As a result of these trends, power analysis and optimization have become a primary concern in chip design and verification. But before we look into analysis or optimization, it is imperative that we define the different power metrics: energy, power, and peak power. Energy is the effort required to perform a certain task. Power is defined as the energy required per unit time. Peak power is the maximum power requirement at any point of time.

The question then is which metric to optimize. The answer is application-dependent. You want to address peak power to maintain supply voltage levels, create a robust power-grid design, and increase reliability. You want to work on average power and energy to increase battery lifetime, address heat dissipation and cooling requirements, enhance noise margins, reduce energy costs, and increase reliability.

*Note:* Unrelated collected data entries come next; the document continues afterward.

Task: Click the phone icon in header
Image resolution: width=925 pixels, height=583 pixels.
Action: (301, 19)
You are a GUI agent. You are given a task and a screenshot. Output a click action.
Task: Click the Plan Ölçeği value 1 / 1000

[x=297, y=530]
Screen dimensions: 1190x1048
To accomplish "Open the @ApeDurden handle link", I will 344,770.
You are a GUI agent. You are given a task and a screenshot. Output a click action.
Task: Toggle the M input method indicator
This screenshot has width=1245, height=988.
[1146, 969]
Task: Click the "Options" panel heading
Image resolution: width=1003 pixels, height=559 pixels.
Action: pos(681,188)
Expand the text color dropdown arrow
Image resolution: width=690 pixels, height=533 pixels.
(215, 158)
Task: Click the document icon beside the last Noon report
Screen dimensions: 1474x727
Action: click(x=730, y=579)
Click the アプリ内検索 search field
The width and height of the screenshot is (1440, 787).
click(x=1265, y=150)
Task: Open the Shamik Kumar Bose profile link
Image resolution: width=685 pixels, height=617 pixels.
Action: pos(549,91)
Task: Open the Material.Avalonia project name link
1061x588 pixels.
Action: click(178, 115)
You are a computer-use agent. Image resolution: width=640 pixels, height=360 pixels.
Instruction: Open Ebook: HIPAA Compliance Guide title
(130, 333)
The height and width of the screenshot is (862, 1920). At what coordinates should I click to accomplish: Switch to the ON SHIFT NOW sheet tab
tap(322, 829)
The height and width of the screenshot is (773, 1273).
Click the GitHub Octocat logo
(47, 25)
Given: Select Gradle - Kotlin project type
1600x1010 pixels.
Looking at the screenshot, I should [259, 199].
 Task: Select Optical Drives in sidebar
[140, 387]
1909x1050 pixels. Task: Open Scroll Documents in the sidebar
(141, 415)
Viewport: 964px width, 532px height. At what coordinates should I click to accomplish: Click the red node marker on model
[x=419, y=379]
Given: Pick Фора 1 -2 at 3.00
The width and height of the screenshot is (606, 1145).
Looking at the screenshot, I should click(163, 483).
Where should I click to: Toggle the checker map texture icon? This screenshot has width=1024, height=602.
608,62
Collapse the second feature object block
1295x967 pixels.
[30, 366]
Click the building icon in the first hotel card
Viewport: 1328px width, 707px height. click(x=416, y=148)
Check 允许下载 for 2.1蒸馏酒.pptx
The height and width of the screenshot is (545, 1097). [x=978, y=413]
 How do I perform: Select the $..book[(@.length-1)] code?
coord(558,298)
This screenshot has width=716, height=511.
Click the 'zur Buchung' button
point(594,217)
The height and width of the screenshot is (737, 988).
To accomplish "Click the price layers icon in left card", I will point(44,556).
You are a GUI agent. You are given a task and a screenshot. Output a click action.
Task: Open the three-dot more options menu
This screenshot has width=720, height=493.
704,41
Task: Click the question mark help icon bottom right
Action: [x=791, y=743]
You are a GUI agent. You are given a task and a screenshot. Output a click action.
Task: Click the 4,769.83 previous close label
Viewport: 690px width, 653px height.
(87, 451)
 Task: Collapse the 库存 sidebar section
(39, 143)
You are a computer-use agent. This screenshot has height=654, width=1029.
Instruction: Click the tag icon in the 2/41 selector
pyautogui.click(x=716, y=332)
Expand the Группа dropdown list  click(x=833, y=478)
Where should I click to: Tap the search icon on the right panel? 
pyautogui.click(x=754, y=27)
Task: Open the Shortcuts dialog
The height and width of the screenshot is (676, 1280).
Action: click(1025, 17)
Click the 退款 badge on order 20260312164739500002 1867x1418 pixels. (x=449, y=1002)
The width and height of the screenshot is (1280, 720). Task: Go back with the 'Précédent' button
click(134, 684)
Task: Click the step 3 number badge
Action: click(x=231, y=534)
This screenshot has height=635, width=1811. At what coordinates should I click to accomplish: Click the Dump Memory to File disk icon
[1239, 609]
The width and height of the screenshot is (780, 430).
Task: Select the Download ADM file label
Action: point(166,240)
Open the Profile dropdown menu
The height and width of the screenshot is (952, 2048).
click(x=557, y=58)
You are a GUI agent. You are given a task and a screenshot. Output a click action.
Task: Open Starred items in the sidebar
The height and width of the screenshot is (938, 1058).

There are hundreds of techniques used to reduce power from the system to the layout level. The thing to remember is that controlling power pretty much means controlling the supply voltage, leakage current, switching capacitance, or the toggle activity of signals. It is also critical to keep in mind that the majority of a chip’s power is determined very early on in the design cycle. Once you have frozen the architecture, decided on the functional blocks and laid out the state boundaries, the power is pretty much fixed. Therefore, any changes done early on in the design flow will likely have lot more impact on the design power than the ones done later at gate or layout level.

It is essential to understand what aspect of power a particular optimization targets and what the tradeoffs are. Reducing the supply voltage can save power but at the cost of speed. Reducing the clock frequency can reduce power but not energy. Reducing physical capacitance can have an adverse impact on speed. Faster execution does not always mean less energy. Finally, you have to explore making sequential changes to realize maximum power savings.

A lot has been written about the various system-level techniques for reducing power. There are also many commonly used micro-architectural techniques that can be applied either at the system level or the RTL, depending on whether enough information is available to make these changes. Detailing these techniques is beyond the scope of a blog. I do explain these in depth in the webinar “Techniques for Reducing RTL Power at Various Levels (RTL #4)”.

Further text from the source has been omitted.